Last week, for the first time since 1996, and for the second time in nine attempts, England won a match that was decided by a penalty competition. You may have read something about it.

The penalty shoot-out is the classic example — the type specimen — of a sport transforming itself for television. Television loves penalties because television loves drama. When drama is mixed with partisanship the mixture is irresistible: a perfect piece of entertainment.

Many sports have gone down the same route: changing their essence to please television, to create entertainment and ultimately to make more money.

It’s not always a bad thing. The tie-break in tennis was first used in 1965 on the professional circuit. It was introduced at Wimbledon in 1971, in delayed response to a match of 1969 in which Pancho Gonzalez beat Charlie Pasarell 22-24 1-6 16-14 6-3 11-9.

To win a tie-break (and therefore a set) you must lead by two clear points. In theory it can go on forever — so the essential rhythm of tennis is maintained. Tie-breaks have brought some classic passages of play, most famously the fourth-set tie-break in the men’s final of 1980: John McEnroe won it 18-16 only to lose the match to Björn Borg.

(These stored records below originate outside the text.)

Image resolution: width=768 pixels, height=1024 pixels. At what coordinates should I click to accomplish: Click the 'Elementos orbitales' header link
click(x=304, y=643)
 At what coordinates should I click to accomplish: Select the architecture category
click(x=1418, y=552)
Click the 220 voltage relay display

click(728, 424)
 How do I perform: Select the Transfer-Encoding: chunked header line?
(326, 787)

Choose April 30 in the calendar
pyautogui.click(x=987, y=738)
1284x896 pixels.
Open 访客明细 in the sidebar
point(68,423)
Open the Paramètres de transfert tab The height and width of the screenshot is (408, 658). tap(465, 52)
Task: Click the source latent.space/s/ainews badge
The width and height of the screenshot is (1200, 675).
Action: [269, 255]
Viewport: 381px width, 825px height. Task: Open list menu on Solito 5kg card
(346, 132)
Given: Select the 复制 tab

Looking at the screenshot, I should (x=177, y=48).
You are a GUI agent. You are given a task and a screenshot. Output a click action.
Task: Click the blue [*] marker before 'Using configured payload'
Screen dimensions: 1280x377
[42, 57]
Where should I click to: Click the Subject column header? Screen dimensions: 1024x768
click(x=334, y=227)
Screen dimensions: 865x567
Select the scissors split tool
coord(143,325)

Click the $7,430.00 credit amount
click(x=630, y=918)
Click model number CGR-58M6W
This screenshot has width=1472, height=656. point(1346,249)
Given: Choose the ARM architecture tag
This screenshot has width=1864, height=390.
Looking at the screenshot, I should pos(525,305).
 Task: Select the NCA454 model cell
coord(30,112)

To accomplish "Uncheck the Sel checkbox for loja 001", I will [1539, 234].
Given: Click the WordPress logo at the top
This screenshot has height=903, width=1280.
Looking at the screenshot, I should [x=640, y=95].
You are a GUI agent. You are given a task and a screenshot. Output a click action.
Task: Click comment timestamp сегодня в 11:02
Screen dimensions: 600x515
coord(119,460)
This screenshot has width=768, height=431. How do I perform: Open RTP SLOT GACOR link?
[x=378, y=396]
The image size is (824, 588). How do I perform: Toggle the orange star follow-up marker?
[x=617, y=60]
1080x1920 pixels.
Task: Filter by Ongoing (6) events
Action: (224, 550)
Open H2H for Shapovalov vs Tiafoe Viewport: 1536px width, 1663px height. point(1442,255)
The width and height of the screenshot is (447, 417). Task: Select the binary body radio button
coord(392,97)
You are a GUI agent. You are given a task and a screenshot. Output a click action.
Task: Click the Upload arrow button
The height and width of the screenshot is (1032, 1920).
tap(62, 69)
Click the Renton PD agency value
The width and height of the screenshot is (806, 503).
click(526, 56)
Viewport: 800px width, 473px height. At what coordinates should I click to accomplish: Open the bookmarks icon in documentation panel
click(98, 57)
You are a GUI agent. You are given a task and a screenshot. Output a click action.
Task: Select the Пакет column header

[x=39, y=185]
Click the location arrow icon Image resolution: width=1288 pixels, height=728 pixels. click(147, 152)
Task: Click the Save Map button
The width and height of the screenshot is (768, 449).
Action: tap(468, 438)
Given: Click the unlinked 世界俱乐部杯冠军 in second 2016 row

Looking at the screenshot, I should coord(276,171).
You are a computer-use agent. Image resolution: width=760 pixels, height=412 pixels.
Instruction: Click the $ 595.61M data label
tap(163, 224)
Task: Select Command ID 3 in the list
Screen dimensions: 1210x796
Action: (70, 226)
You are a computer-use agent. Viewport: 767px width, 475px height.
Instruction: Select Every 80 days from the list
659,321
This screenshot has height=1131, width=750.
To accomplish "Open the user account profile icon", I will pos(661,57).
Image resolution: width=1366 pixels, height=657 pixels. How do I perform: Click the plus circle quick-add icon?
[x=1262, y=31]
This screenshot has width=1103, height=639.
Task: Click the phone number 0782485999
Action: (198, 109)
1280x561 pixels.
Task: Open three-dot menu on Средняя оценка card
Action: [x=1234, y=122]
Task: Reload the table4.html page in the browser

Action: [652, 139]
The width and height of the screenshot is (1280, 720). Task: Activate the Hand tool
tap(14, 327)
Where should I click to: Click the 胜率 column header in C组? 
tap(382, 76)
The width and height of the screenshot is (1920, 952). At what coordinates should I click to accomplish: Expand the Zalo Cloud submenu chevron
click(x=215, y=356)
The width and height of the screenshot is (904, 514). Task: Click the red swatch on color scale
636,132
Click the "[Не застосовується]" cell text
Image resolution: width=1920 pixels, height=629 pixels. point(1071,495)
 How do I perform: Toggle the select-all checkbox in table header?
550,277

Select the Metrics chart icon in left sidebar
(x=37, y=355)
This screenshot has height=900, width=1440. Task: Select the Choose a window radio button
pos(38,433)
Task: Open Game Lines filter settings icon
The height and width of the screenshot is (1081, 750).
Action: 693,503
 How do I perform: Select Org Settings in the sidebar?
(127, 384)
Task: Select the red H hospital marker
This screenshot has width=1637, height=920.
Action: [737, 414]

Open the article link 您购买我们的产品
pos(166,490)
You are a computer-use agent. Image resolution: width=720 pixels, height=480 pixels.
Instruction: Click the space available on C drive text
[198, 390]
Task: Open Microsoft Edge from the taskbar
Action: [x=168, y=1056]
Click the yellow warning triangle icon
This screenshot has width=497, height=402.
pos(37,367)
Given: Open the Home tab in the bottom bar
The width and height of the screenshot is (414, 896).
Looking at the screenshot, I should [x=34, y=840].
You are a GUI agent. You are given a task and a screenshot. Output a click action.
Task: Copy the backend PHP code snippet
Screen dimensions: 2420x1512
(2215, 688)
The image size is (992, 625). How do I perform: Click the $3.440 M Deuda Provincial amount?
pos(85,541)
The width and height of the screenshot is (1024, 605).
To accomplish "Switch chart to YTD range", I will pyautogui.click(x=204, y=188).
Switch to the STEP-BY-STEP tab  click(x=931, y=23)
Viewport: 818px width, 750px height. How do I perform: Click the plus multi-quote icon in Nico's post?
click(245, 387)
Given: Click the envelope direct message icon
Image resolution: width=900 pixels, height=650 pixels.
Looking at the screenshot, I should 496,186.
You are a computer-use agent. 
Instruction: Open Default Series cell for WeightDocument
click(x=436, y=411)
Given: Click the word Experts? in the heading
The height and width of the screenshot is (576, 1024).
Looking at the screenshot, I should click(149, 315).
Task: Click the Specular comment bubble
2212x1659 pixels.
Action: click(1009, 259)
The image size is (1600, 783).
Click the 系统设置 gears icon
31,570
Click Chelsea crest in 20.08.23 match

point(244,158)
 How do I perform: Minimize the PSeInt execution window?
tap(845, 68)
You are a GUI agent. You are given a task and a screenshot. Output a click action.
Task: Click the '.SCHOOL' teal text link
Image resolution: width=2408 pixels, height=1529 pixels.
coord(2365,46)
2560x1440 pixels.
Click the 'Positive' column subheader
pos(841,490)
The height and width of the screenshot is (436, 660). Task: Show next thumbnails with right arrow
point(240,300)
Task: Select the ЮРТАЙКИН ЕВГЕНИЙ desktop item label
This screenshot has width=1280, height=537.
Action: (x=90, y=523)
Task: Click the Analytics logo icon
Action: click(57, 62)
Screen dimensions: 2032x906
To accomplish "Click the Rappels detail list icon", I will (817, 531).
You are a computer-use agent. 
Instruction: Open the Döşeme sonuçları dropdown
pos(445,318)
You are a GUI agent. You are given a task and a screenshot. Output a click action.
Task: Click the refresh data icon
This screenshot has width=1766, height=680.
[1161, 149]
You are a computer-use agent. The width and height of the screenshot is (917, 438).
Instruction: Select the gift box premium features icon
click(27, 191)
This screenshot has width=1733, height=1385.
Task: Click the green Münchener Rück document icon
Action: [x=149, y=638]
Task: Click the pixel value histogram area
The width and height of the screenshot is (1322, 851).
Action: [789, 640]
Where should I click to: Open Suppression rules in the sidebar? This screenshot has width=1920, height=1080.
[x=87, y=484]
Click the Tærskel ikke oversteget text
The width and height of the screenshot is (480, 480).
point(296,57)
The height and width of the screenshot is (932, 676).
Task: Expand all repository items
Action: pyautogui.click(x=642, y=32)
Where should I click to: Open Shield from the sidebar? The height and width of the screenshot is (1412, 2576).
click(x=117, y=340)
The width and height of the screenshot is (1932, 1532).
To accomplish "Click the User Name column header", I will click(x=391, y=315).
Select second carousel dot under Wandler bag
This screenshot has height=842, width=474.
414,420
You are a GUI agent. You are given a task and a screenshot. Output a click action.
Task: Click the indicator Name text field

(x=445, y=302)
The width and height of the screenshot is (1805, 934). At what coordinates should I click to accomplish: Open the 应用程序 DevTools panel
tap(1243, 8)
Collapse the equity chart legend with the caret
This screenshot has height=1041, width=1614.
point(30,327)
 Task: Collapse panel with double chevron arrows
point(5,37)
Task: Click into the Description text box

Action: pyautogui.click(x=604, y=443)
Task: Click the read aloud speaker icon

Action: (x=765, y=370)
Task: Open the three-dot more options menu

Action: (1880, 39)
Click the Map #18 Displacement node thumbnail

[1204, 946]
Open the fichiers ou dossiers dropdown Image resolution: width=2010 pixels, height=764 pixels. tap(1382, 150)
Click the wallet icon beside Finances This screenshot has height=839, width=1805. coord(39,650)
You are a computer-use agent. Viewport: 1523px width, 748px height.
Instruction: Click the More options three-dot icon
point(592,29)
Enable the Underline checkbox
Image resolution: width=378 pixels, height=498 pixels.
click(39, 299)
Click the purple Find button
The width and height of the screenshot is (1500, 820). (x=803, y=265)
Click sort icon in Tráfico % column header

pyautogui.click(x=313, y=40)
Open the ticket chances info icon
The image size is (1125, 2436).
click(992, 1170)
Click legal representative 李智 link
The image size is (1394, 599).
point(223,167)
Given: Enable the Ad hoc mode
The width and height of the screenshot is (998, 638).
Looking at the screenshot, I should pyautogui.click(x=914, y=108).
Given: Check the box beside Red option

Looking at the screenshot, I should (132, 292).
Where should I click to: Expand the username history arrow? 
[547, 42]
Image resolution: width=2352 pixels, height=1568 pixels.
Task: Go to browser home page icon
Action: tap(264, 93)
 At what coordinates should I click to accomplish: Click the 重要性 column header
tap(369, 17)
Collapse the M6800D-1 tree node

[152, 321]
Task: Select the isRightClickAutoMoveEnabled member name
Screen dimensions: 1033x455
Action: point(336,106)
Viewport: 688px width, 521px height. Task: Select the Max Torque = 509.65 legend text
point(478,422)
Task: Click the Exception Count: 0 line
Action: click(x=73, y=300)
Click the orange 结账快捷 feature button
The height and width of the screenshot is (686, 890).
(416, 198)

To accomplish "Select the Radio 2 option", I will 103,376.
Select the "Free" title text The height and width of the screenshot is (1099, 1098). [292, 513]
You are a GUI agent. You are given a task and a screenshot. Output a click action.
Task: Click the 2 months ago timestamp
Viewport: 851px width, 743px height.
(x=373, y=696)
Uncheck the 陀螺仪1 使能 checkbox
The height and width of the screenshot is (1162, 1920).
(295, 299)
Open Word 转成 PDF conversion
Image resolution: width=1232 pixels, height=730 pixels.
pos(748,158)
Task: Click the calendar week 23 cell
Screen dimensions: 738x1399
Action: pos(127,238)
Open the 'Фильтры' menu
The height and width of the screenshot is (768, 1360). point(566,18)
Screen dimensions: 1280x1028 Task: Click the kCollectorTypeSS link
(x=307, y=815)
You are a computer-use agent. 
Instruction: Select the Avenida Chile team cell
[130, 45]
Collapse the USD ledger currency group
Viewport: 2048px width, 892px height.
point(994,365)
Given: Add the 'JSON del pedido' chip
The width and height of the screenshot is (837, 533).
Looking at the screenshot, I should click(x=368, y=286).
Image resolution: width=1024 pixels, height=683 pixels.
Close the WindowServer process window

Many of these sporting changes are about hurrying the game up so that it fits more snugly into television schedules. Sport is by definition unpredictable: you really don’t ever know what happens next. Television prefers things that run to time — and preferably to times when you can maximise your audience. Sport has done its best to please: enraging those who try to combine live sport with Sunday train services.

The swimming finals at the Beijing Olympic Games of 2008 took place just after breakfast to catch America’s East Coast primetime.